Our first financial number you should know is 1%. Why does it matter? It generally matters because it is considered by many to be the industry standard for investment management and advisory fees. The problem is that it is a pretty lousy way to charge for many things. For example, if you are only paying 1% of your assets under management a year for advice and service, and your portfolio is only worth $10,000, that advisor is going to go broke trying to serve you for just $100 a year. Meanwhile, someone with a $10 Million portfolio is paying $100,000 for that same service, which is at least 10X too much! The point of knowing this number is that you need to have the ability to convert AUM fees each year to a flat fee and then compare the cost paid to the value received to ensure you are still paying a fair price.

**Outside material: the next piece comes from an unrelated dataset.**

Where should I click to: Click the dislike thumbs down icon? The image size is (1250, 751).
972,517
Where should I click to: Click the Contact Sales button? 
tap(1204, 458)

Okay. I cheated. I used the same number twice. 1% is also a rule of thumb in the real estate investment world. Here, the 1% rule means that in order for a property to perform well you should be able to charge 1% of its value each month in rent. So a $100,000 property should rent for $1,000 per month. You want to be able to charge $5,000 per month for a $500,000 property. Like any rule of thumb, it isn’t perfect, but it’s not a bad place to start. It will help you realize that if you can only charge $800 a month for a $250,000 property that you are banking on serious appreciation in order to get a decent rate of return on the investment.
4% is a big one. This one came out of the Trinity Study which asked the question “Historically what percentage of my portfolio, adjusted upward each year with inflation, could I have withdrawn each year in retirement and probably not have run out of money after 30 years?” The answer is about 4%, often called a “Safe Withdrawal Rate” (SWR). The greatest utility of the 4% rule is not a retirement withdrawal strategy, however. The greatest utility is to reverse engineer the equation to realize you need about 25X what you spend in order to be financially independent. That helps in goal-setting.

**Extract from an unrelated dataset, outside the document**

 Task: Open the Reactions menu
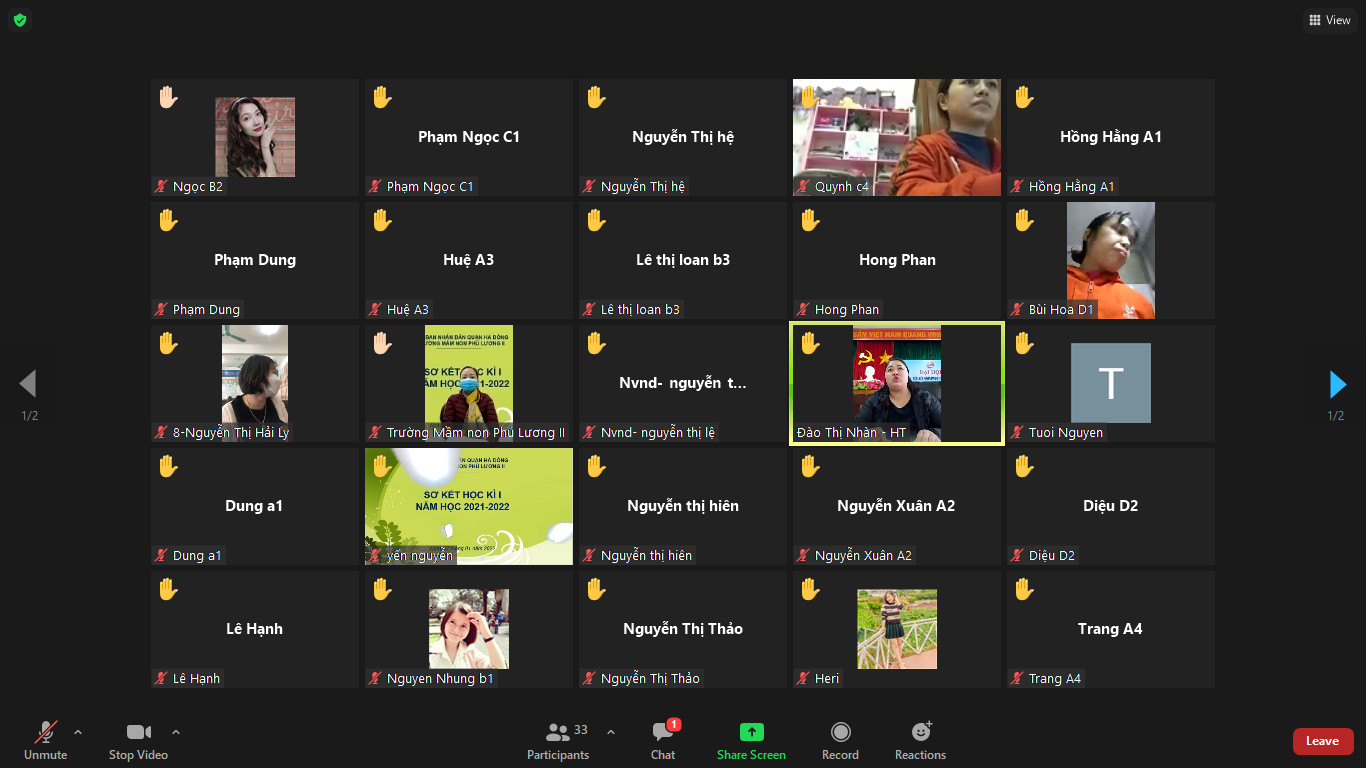pos(920,740)
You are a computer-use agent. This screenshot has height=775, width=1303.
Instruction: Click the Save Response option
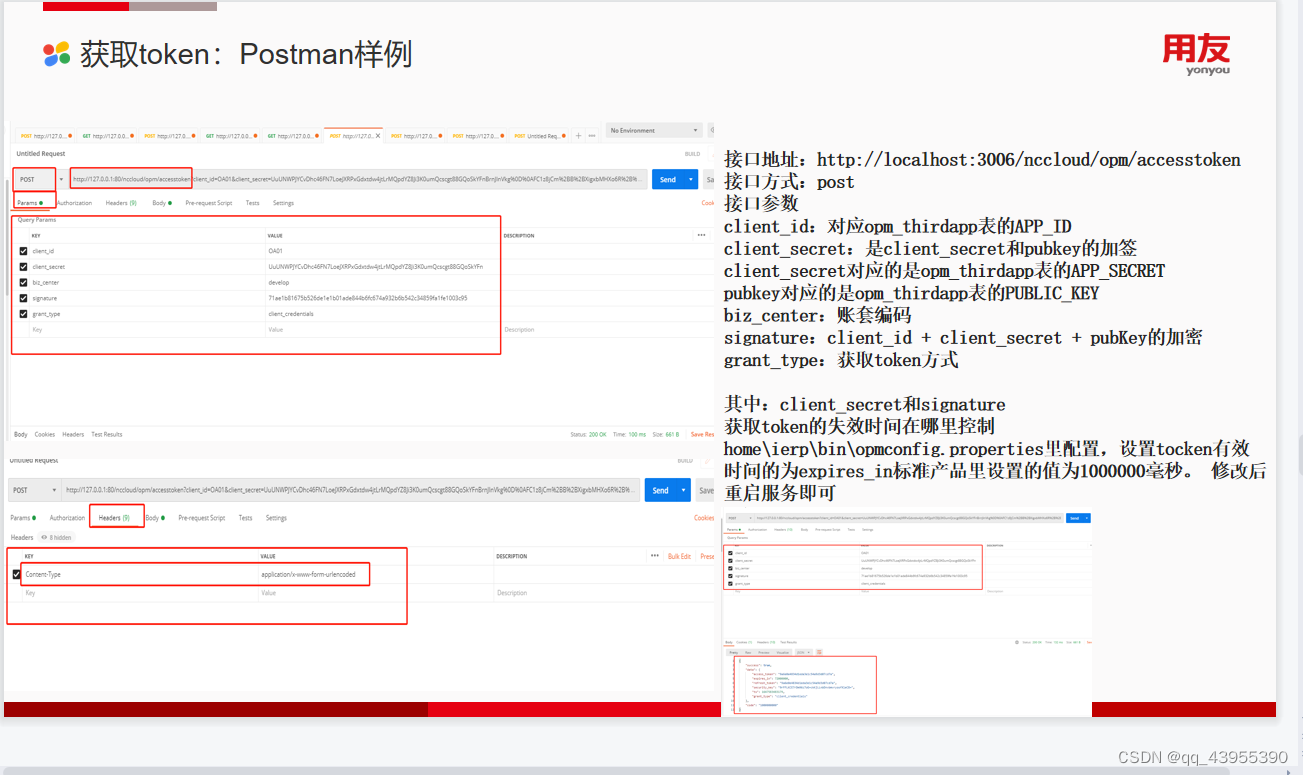704,434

20% represents my recommended savings rate. A typical high-income professional, like a physician, needs to save about 20% of gross income each year of her career in order to maintain her standard of living in retirement. The number is probably closer to 15% for a typical average Joe who has a longer career and will receive more relative benefit from Social Security. If you want to retire earlier, you need to save even more. This number does not include other savings goals such as college, a home downpayment, or a Tesla fund. The point of knowing this number is to encourage you to calculate your savings rate each year and increase it until it gets into the range you need to meet your goals.

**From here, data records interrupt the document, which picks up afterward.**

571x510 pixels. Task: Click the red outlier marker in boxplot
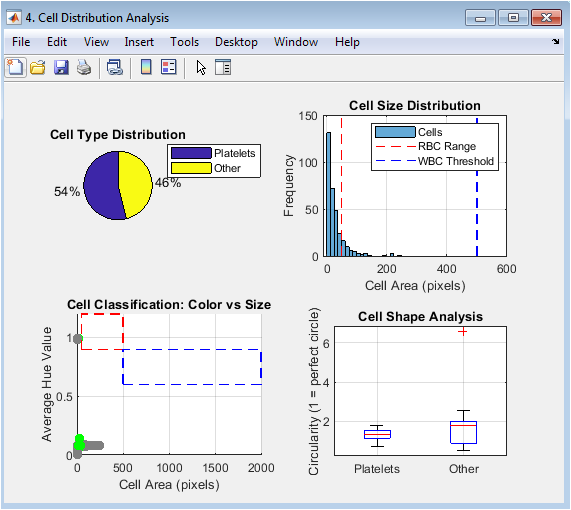tap(462, 332)
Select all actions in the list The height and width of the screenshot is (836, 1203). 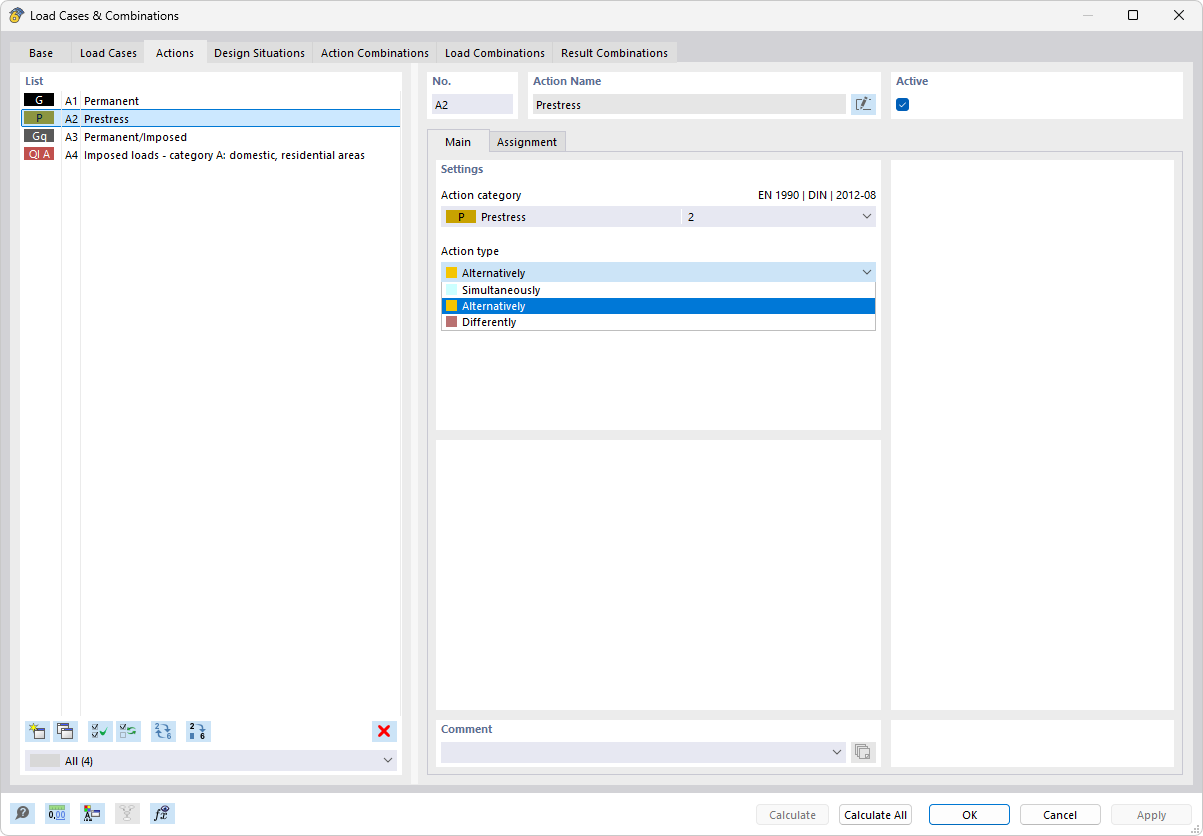point(99,731)
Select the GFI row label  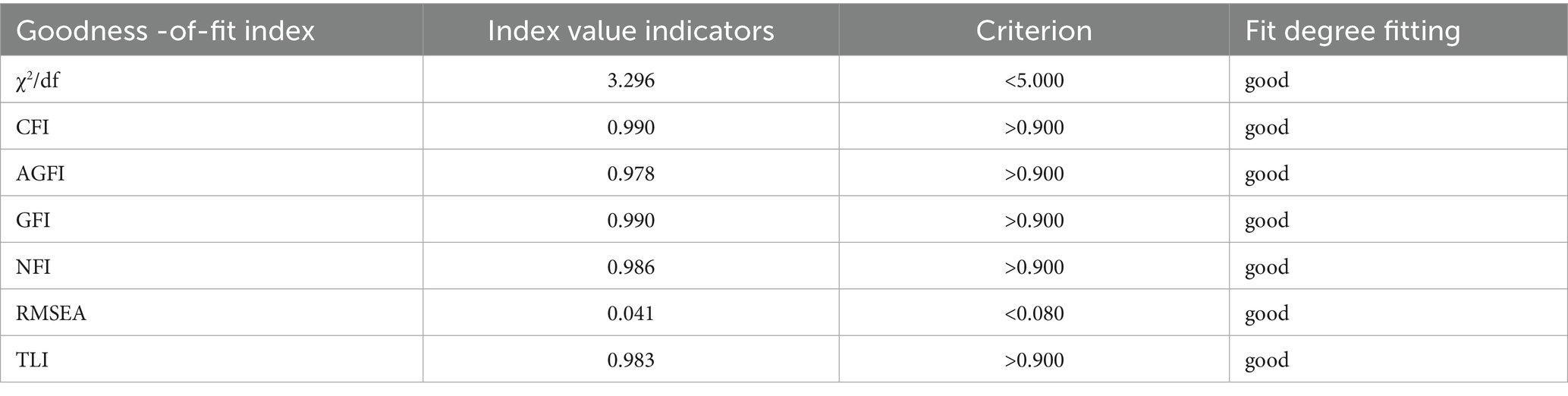pos(33,220)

This is probably the hardest one on the list for you to know at a glance. That’s because it really should be reported as a range of 25-50%. This number represents the percentage of a high-income professional’s peak salary that you will need your portfolio to replace in order to maintain your standard of living in retirement. Many financial advisors use 70% as an estimate of what one will need in retirement, but that number is far too high for the typical high-income professional. Think about all of the expenses you have now that will go away in retirement: most of your income tax, all of your payroll taxes, all of your retirement savings, all of your work expenses, all of your college savings, all of your child-related expenses, your term life and disability premiums, much of your transportation expense, etc. The number will be different for everyone, but if you will run the numbers for yourself, you will likely find it is between 25% and 50%.
This is another one from the real estate investing world. At times called the 45% rule and at other times called the 55% rule, this indicates the percentage of collected rent that will go toward non-mortgage expenses like maintenance, taxes, vacancies, management, utilities, and upgrades. Many new real estate investors get frustrated when they realize that despite collecting more in rent than the mortgage costs, they still have a cash-flow negative property. If they had understood the 45% rule, this would not have been surprising to them. If your mortgage costs more than 55% of the expected rent, you’re probably not going to have a cash flow positive property. Either get a longer mortgage, put more money down, or find a better property.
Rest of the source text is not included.